Pull out every line below that contains the word "screenshot", and copy each one unchanged.

####################

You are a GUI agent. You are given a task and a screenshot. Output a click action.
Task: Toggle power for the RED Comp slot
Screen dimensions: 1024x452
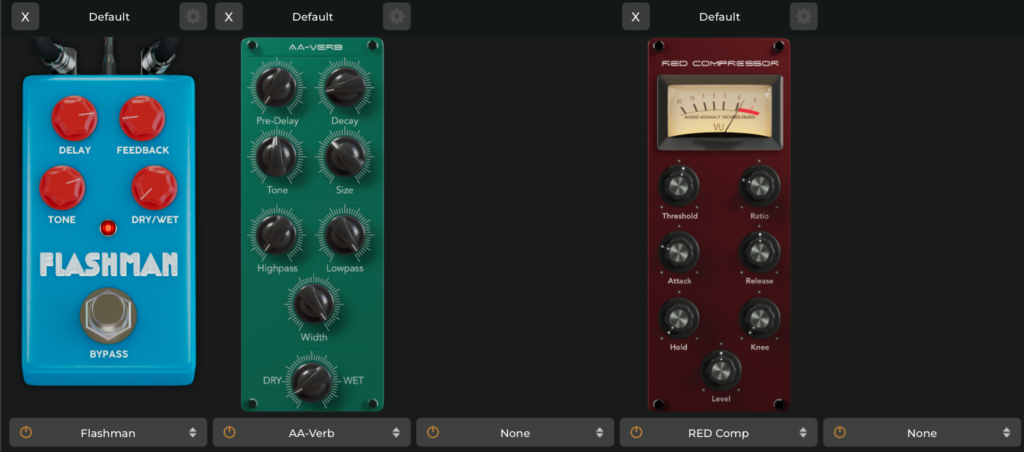[636, 433]
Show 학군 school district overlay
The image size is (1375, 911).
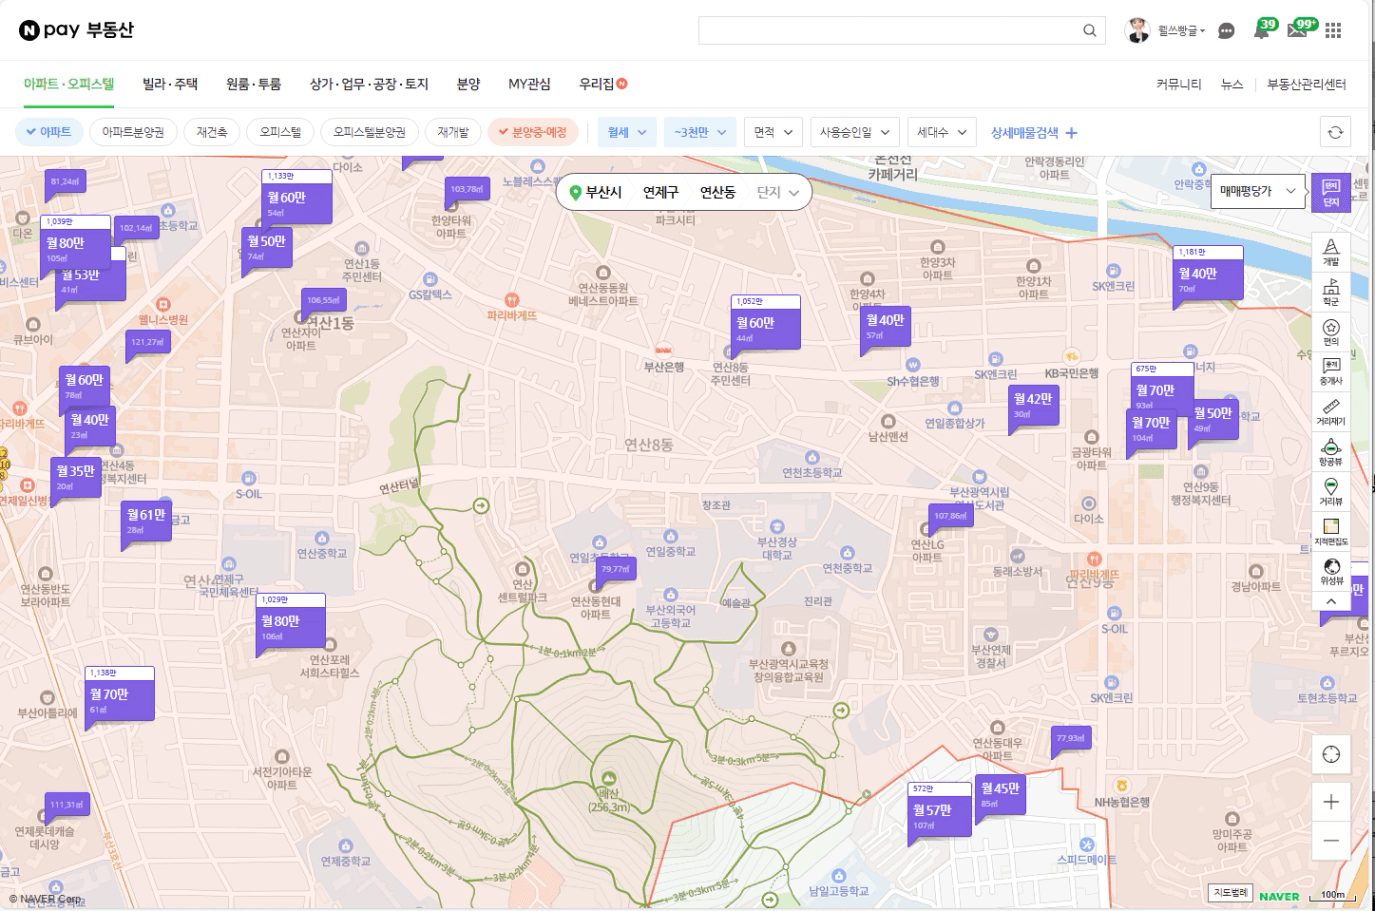point(1330,291)
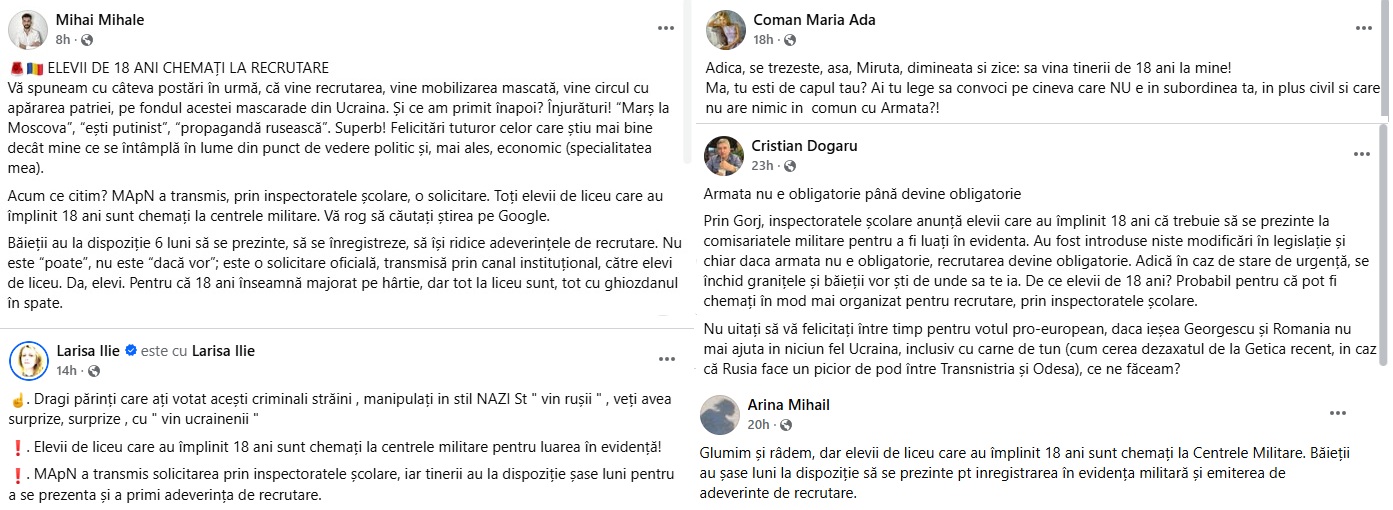Open Coman Maria Ada's profile photo
The image size is (1393, 510).
724,30
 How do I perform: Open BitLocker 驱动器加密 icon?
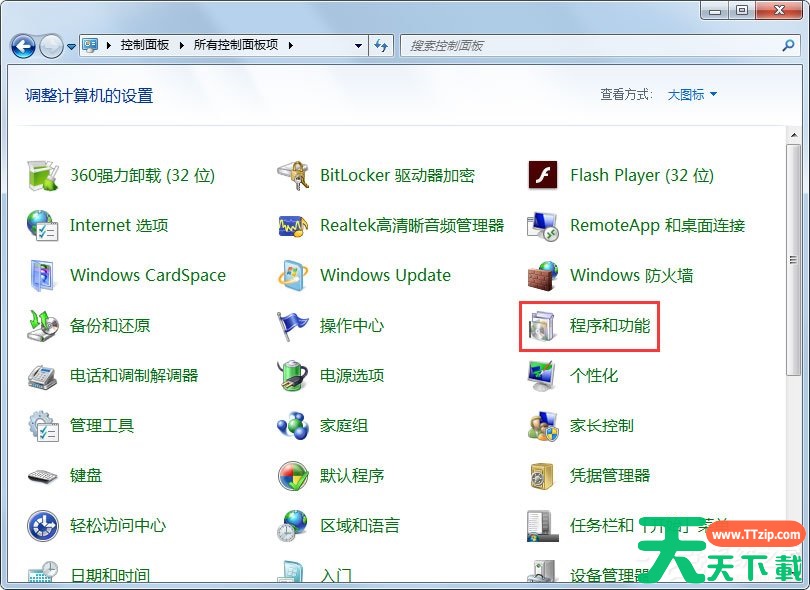[292, 175]
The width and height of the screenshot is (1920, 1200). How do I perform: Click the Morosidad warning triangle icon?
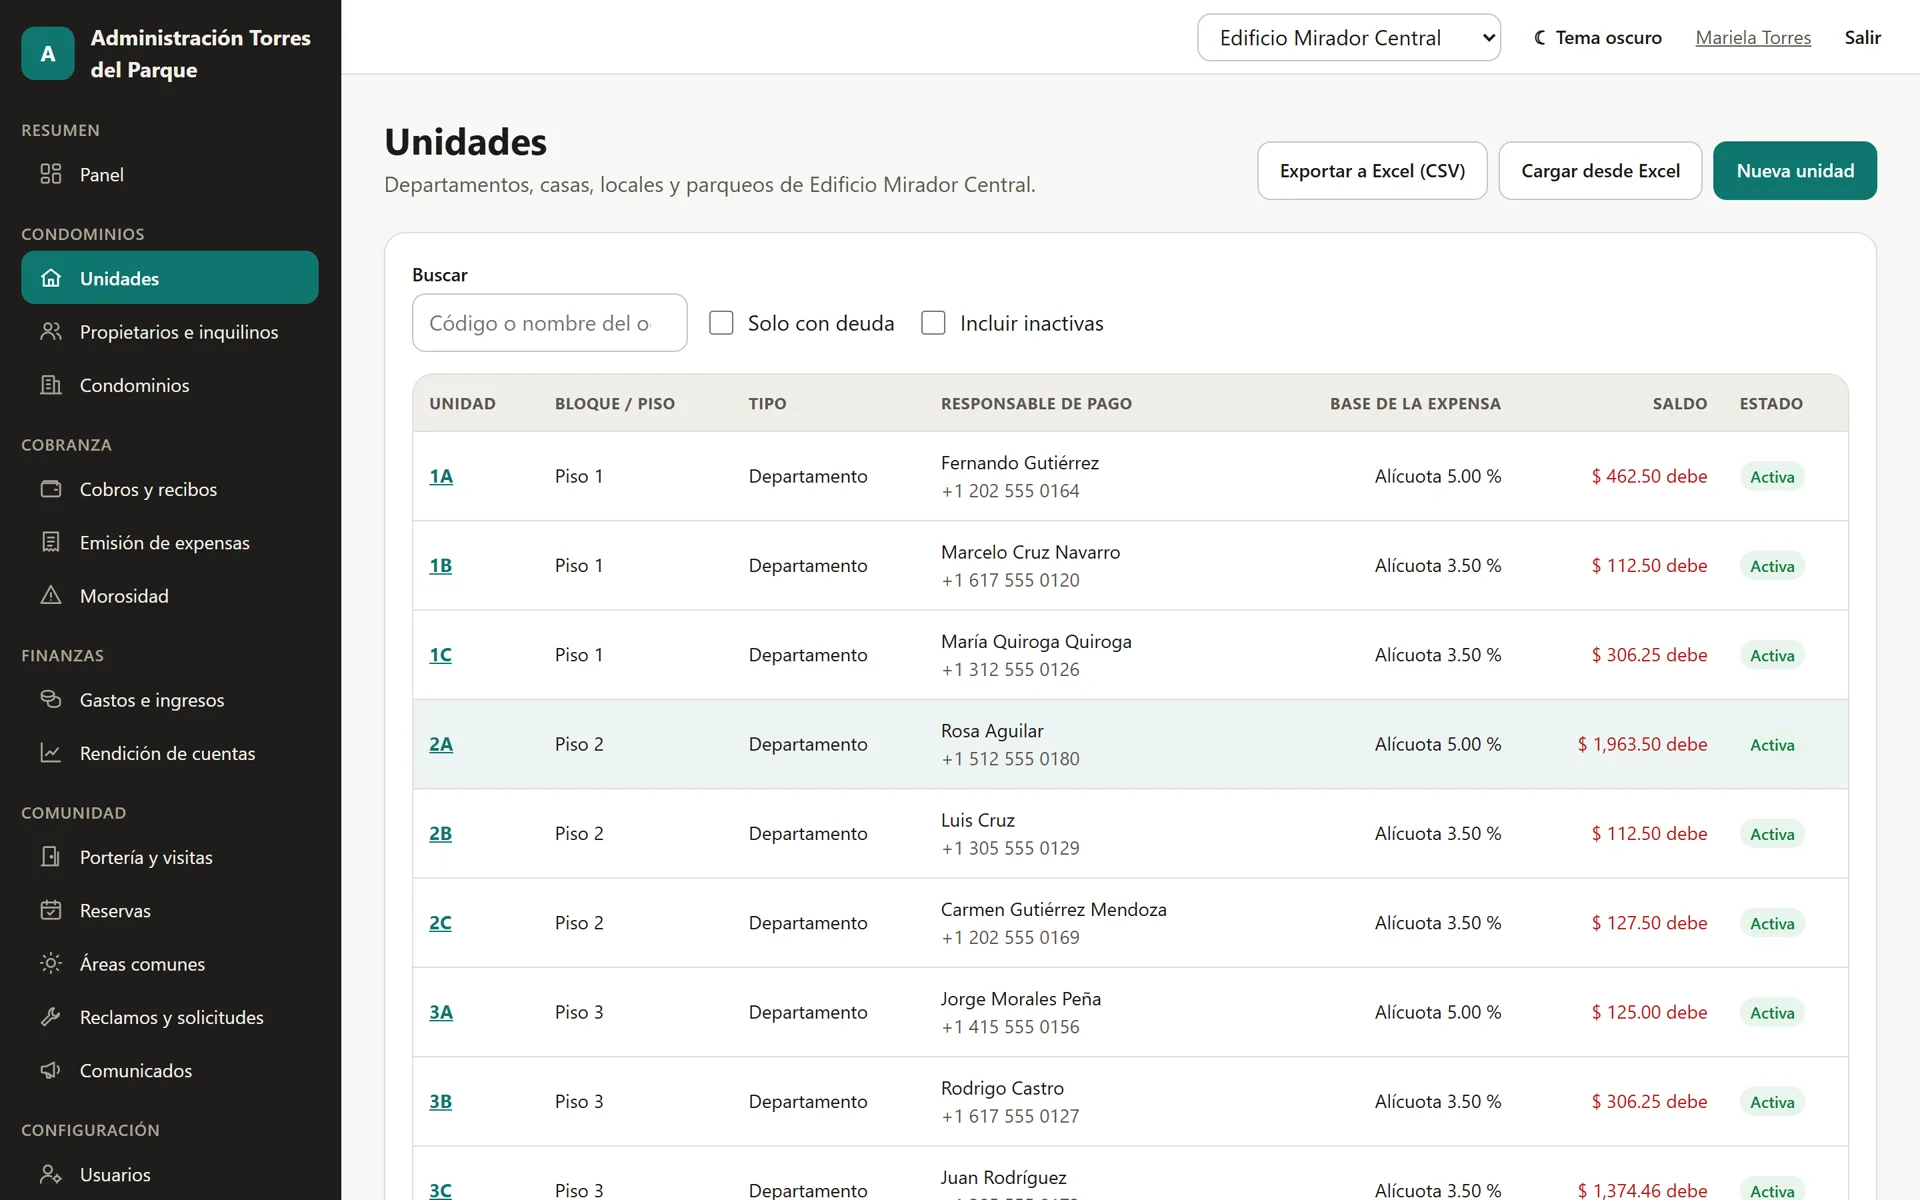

####################

### The response
You are a GUI agent. You are given a task and a screenshot. Output a click action.
The width and height of the screenshot is (1920, 1200). How do I perform: Click the Morosidad warning triangle icon?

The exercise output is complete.